Democratising public services for minority communities
Ella Baker, the African-American civil rights campaigner, argued that “strong people don’t need a strong leader”. It was a rallying cry in 1960’s America for participatory democracy where everyone had the right to be heard and play a part in forming society and fighting social injustice.
Ella Baker, a central leader of the Student Nonviolent Coordinating Committee (SNCC), believed in creating new leaders and erasing the distinction between leaders and followers. Professor Linda Gordon of New York University has argued that although this may have been a utopian idea, having such a high aspiration led to a more respectful way of working with non-leaders.
This idea chimes with much of our work where we see the communities we work with as assets rather than a group of people who need to have something done to them, the classical top down approach.
For instance our mental health resource we are currently producing requires talking to patients, therapists, GPs, imams, and members of the Somali community who may not feel comfortable accessing therapeutic services. It requires a great effort and is in contrast to the standardised approaches that you might currently find in the NHS. At present questionnaires such as the PHQ9 are used by GPs to score whether a patient may be suffering from depression. This questionnaire does not take into account culture, faith, class or education and both patients and doctors have pointed out this obvious flaw. This absence of a holistic approach can be particularly detrimental when tackling conditions linked to mental health which can have a variety of connotations across different communities and societies.

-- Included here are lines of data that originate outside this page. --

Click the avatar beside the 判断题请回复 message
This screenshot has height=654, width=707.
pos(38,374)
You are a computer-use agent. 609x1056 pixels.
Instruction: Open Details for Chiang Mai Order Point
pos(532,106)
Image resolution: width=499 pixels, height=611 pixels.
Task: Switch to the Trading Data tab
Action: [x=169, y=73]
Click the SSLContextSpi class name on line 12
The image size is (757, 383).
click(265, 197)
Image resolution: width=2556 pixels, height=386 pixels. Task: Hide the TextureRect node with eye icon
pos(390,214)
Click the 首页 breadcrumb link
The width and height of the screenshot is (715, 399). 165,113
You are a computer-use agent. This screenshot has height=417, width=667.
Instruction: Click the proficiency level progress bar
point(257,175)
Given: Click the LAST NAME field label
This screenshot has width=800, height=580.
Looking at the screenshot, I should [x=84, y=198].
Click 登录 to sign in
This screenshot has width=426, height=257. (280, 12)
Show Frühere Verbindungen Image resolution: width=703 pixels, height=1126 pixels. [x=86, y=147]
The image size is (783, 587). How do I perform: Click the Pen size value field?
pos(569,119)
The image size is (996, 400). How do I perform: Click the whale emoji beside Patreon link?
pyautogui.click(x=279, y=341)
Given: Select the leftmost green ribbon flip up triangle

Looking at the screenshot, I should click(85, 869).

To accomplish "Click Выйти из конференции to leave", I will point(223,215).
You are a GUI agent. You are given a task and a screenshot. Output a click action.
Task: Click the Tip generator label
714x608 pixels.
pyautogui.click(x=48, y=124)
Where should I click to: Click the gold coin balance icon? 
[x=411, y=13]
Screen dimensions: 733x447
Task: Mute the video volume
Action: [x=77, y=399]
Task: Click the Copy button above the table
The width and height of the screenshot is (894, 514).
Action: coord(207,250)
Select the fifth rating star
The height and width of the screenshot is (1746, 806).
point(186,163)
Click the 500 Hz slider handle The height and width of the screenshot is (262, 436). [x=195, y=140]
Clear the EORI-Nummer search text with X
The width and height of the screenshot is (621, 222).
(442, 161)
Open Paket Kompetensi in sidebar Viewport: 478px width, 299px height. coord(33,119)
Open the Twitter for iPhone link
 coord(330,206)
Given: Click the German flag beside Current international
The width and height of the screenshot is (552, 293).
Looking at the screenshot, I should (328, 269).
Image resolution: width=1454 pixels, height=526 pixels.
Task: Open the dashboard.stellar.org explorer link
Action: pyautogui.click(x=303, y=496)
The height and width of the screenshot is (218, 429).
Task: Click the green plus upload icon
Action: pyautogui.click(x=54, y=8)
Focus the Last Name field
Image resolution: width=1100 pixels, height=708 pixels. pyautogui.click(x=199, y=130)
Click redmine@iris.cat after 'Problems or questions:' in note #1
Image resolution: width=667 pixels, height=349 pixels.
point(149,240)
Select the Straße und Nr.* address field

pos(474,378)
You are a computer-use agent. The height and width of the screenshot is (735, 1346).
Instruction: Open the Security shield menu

A standardised approach may be easier to implement and measure but it will not get to the root cause of problems and certainly not involve communities in the decision-making or creative process when tackling social issues.
As Professor Linda Gordon points out: “Campaigners such as Ella Baker wanted to enable people to take responsibility of the political and social structures in which they lived. This should be a serious aspiration for any progressive movement. This is what citizenship should mean."